_What this task involves_
Copy out exactly the stretch below, from the line with "This screenshot has height=618, width=1098." through the line with "Edit the delivered quantity for Tomates", both included; the pictures stay out.
(Dataset entries)
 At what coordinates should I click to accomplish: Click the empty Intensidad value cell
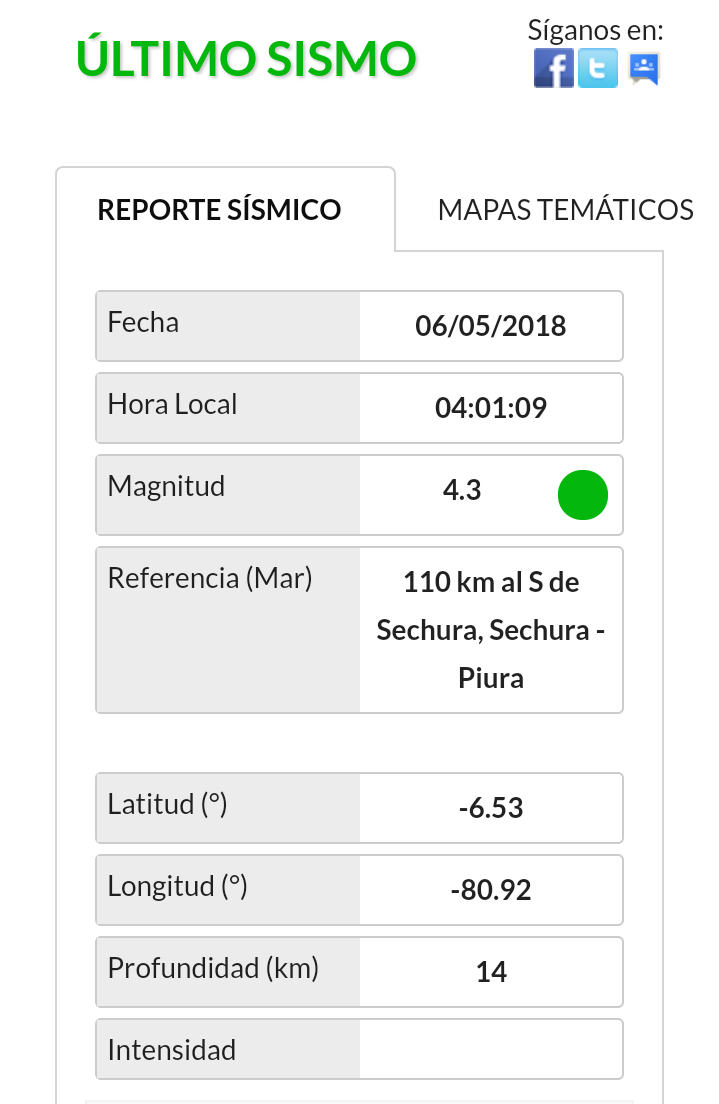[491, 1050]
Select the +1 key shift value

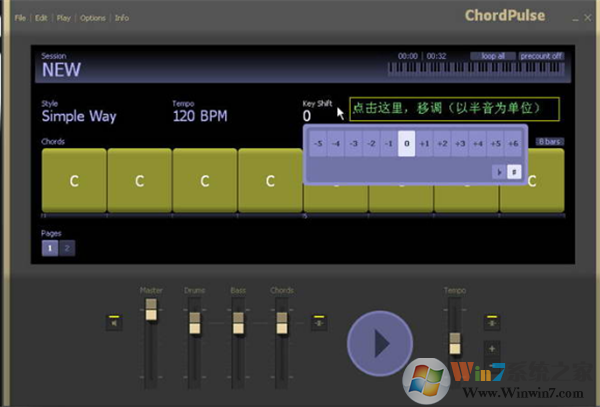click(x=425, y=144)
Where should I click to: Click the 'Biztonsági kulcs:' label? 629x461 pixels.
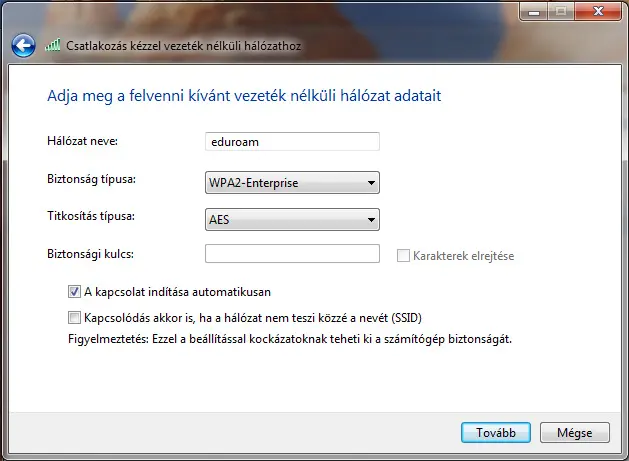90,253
(End Dataset entries)
(Dataset entries)
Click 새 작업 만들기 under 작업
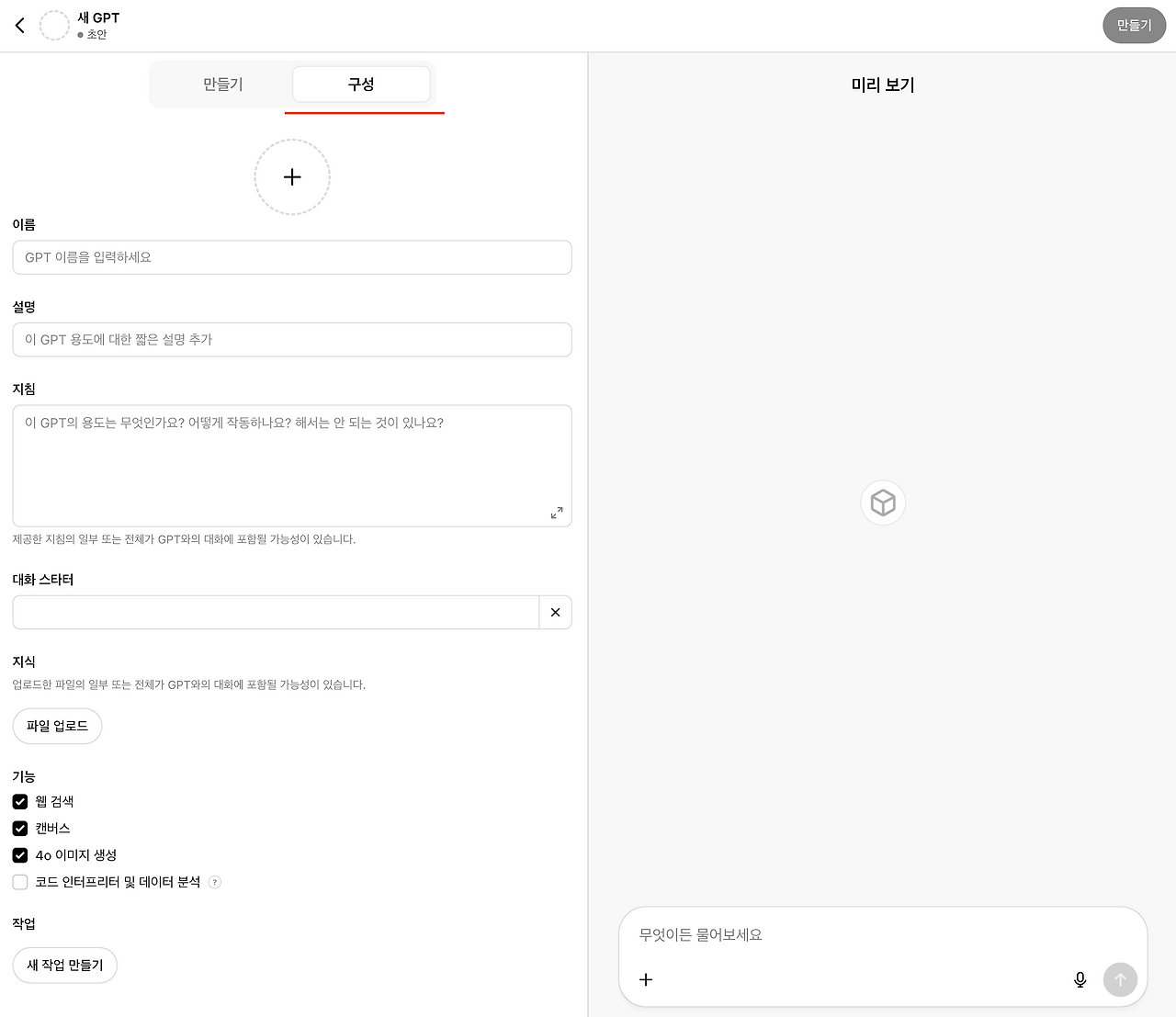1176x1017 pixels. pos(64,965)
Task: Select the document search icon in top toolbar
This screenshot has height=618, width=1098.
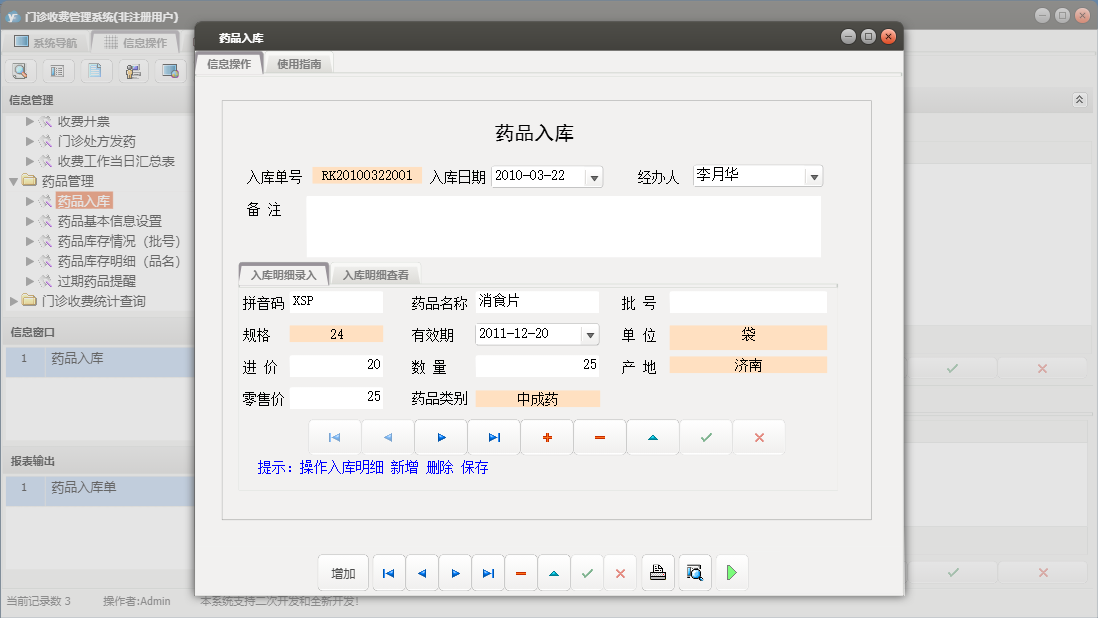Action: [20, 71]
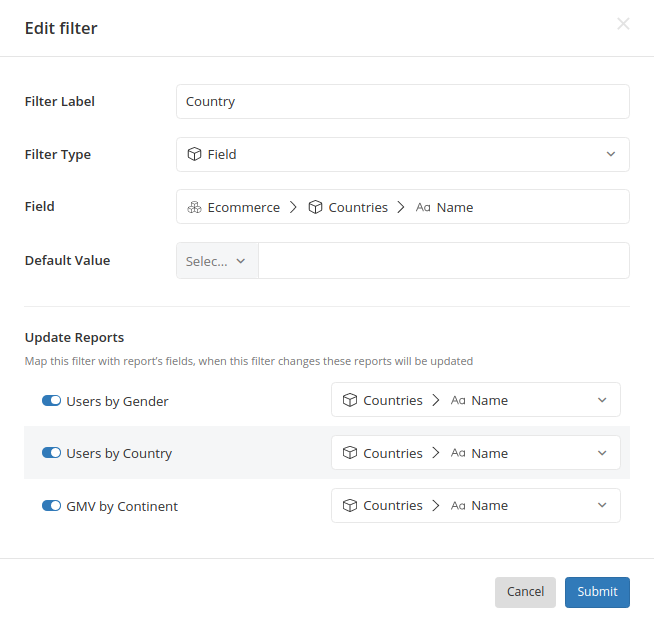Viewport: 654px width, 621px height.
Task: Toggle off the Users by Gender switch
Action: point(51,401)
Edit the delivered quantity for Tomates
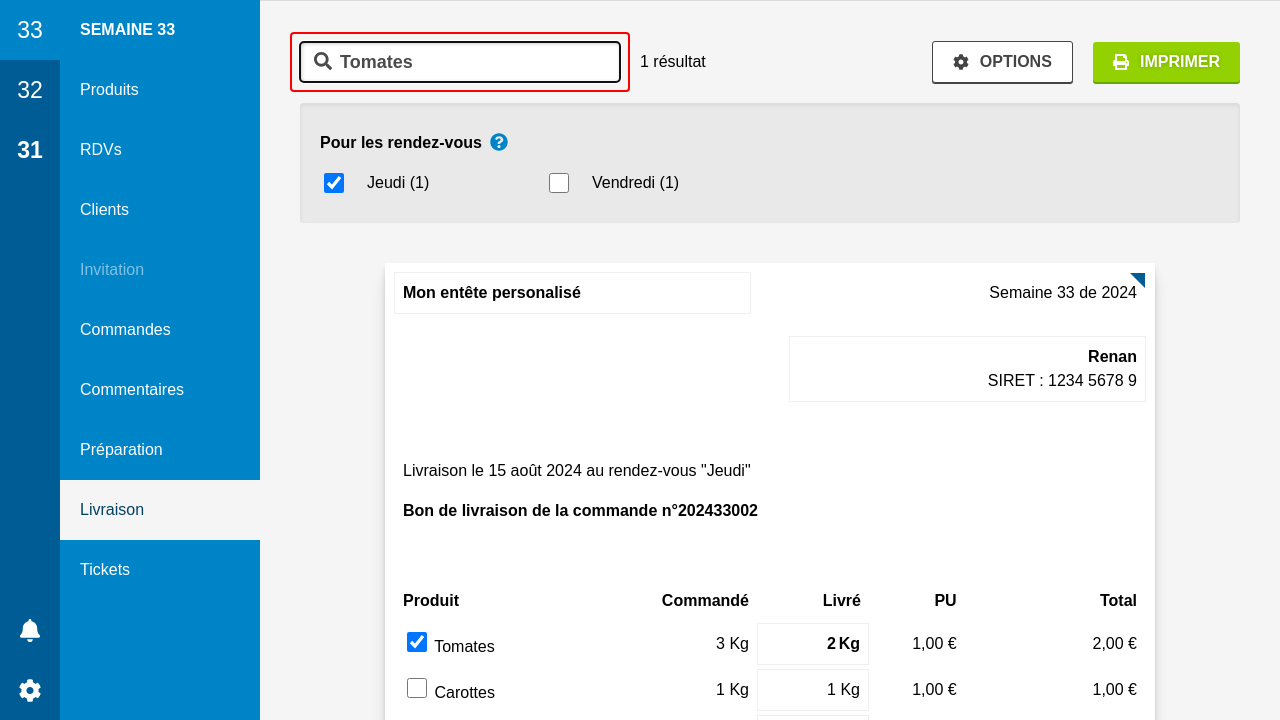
(End Dataset entries)
(Dataset entries)
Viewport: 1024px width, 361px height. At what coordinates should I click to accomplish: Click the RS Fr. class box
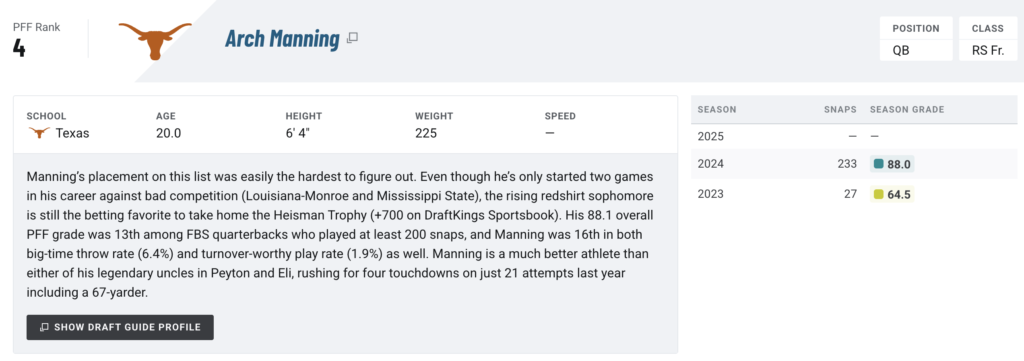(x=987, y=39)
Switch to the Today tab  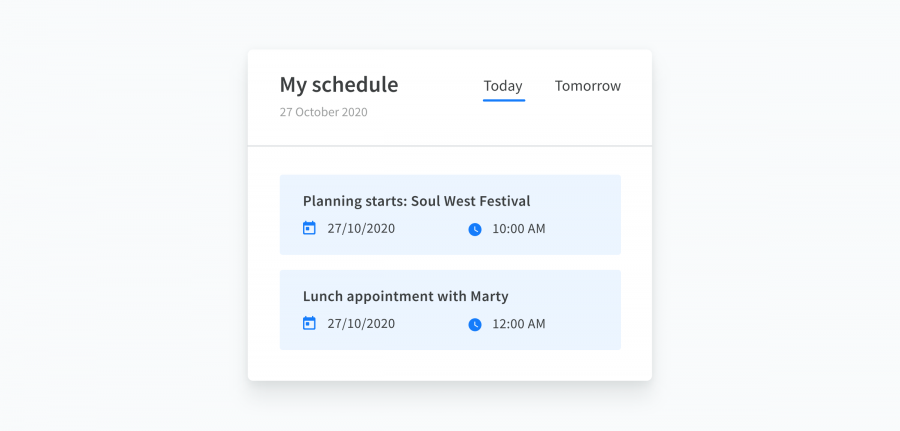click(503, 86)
(End Dataset entries)
_Written solution_
This screenshot has height=618, width=1098.
Action: [20, 71]
Viewport: 654px width, 621px height.
Task: Toggle off the Users by Gender switch
Action: point(51,401)
Edit the delivered quantity for Tomates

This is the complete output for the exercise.